Analysts have characterized Obama’s budget as a political statement, rather than a realistic spending blueprint. The House and Senate budget resolutions that were passed in recent weeks also have been dismissed as symbolic documents that reaffirm each side’s stance.

A broken budget process in Washington only spells more disruption for the Defense Department, as it will likely begin the 2014 fiscal year Oct. 1 with no definitive budget and will continue to live under a cloud of uncertainty, Harrison said last week. The underlying issues that have kept Washington in permanent crisis mode have not been resolved, he said. Both sides want to reduce the deficit. Both sides say they want to avoid abrupt defense cuts. But they cannot agree on alternative means for reducing the deficit. A grand bargain where both sides would compromise on a mix of spending cuts and tax increases appears elusive, he said. “I’m not confident that they will reach a deal between now and Oct. 1.”

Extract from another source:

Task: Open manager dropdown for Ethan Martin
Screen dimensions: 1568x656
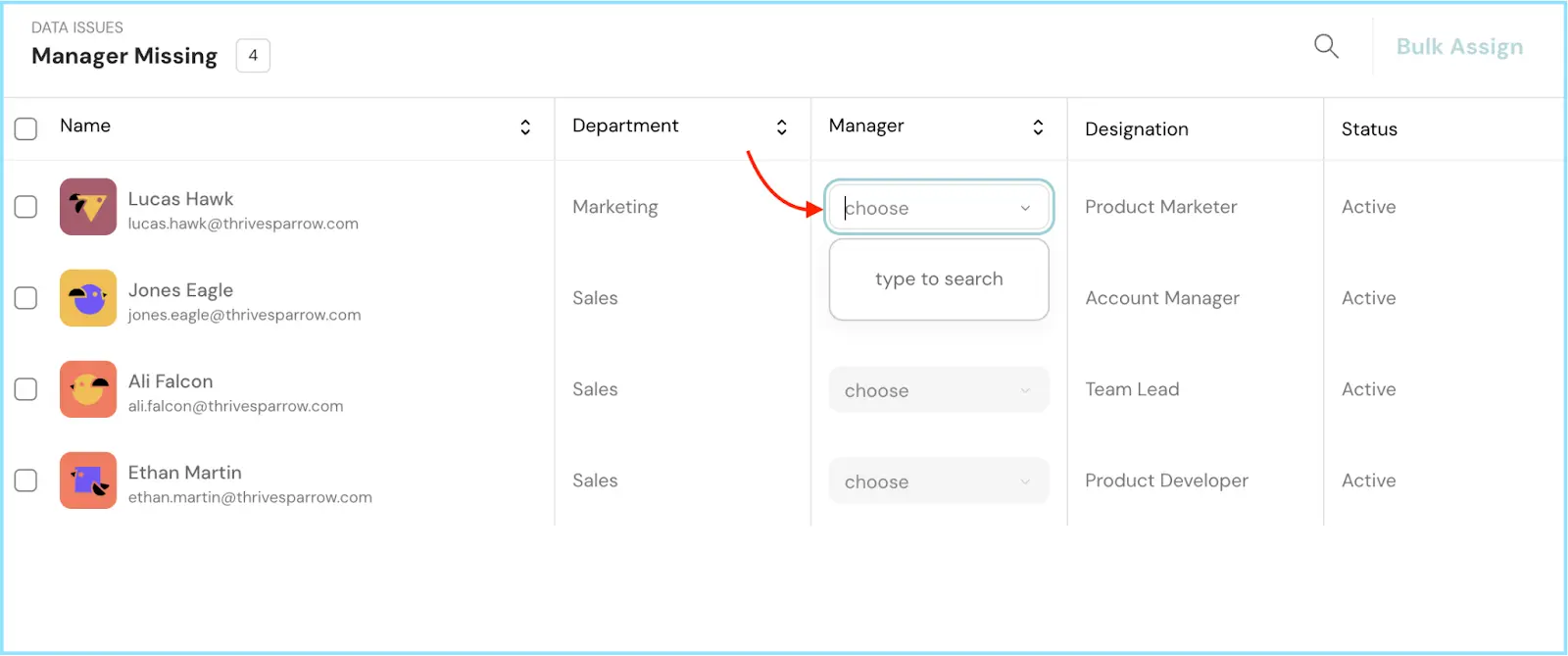Action: (938, 481)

The Pentagon’s long-term plans to “rebalance” its forces to focus on the Asia-Pacific region could remain in a holding pattern until the budget impasse is resolved. “DoD must constantly examine the choices that underlie our defense strategy, posture and investments,” according to Pentagon briefing slides. A senior group led by Deputy Defense Secretary Ashton B. Carter is studying the potential impact of budget cuts on the “pivot to Asia” strategy. The group will report back to Secretary Chuck Hagel May 31.

Chairman of the Joint Chiefs of Staff Army Gen. Martin Dempsey told the Senate Armed Services Committee Feb. 12 that, if sequestration occurs, it will “severely limit our ability to implement our defense strategy.” In a speech in Washington this week, Carter insisted that the Defense Department is not backing away from the strategy, even in the face of budget cuts. But if sequester cuts continue beyond 2013, plans might have to be scaled back, he warned. Carter said he hoped the “turmoil and gridlock will end, and the U.S. can get back to what you might call a normal budget process.” The results of Carter’s review will influence the fiscal year 2015 budget and will shape the quadrennial defense review due to Congress in February 2014.

Hagel, for his part, has called for “fundamental changes” in Defense Department spending priorities. In a speech at the National Defense University, he warned that today’s sequester cuts could be the beginning of a steeper downturn. “A combination of fiscal pressures and a gridlocked political process has led to far more abrupt and deeper reductions than were planned for or expected,” Hagel said April 3. To soften the impact of the sequester — and of whatever other fiscal blows might come — the Defense Department must set priorities, he said. That would prepare the Pentagon to “deal with further reductions in the defense budget that could result from a comprehensive deficit reduction deal or the persistence of sequester level cuts.”

Harrison and other budget experts have suggested the Pentagon soon must begin to tackle soaring compensation costs, bloated overhead expenses and dysfunctional weapon-acquisition programs.

Update: Pentagon Comptroller Robert Hale said the FY2014 request for war costs is not final. The $88.5 billion in DoD budget documents released April 10 is a "place holder" and a revised request will be sent to Congress in about a month.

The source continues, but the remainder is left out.